EXERCISE DESCRIPTION
Rewrite everything from the line containing "Task: Open the Post" down to the line containing "Open the 更多", both included, and keep the requests. Multiply each coordinate in the answers by 1.15 and round to the nearest whole number, with halves rounded up. Leave all other numbers in these items unchanged.

[BEGIN SUPPLIED RECORDS]

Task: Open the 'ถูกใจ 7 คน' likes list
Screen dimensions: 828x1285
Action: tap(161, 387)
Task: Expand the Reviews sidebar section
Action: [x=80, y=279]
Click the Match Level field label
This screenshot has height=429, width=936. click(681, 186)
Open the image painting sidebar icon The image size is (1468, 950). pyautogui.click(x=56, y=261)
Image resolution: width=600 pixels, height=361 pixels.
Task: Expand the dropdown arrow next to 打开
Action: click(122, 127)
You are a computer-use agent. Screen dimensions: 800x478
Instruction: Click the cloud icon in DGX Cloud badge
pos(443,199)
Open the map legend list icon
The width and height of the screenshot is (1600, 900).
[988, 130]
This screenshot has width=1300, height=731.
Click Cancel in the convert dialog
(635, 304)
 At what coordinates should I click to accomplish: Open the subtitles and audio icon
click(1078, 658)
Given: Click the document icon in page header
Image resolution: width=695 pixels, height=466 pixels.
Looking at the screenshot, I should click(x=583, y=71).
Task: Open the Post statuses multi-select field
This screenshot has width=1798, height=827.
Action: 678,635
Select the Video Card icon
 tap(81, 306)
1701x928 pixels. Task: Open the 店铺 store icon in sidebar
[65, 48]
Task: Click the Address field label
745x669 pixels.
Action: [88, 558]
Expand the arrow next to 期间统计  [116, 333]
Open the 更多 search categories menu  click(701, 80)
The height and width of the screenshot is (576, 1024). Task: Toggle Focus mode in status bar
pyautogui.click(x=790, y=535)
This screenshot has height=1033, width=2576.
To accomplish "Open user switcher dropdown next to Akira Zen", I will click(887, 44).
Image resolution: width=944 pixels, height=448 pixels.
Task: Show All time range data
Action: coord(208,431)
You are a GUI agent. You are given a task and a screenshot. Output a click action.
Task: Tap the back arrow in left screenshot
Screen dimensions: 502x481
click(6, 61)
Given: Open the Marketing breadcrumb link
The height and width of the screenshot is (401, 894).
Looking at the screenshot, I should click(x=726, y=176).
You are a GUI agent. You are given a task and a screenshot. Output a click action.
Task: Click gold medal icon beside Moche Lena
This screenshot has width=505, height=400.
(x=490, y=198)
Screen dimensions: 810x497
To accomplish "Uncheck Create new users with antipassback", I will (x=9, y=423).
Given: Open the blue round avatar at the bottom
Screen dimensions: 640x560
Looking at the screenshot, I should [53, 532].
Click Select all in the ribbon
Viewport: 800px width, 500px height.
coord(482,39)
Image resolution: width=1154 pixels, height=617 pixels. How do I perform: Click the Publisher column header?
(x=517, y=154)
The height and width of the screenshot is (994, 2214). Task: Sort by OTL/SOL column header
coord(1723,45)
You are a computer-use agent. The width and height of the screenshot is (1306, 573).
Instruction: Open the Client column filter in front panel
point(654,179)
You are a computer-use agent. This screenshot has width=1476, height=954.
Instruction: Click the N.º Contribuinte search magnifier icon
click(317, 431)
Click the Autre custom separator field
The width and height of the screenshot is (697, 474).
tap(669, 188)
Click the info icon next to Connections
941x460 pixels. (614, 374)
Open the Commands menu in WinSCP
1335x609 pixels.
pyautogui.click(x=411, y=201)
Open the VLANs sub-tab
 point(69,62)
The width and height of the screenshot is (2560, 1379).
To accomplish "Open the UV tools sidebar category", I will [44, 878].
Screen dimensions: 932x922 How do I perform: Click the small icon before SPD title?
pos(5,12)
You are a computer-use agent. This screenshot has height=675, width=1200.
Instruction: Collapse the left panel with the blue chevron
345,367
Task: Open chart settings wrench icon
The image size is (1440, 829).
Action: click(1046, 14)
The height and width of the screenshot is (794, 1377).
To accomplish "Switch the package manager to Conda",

[END SUPPLIED RECORDS]

EXPECTED ANSWER
Task: Open the Post statuses multi-select field
This screenshot has width=1798, height=827.
Action: 780,730
Select the Video Card icon
 tap(93, 352)
1701x928 pixels. Task: Open the 店铺 store icon in sidebar
[75, 55]
Task: Click the Address field label
745x669 pixels.
Action: [101, 642]
Expand the arrow next to 期间统计  [133, 383]
Open the 更多 search categories menu  click(806, 92)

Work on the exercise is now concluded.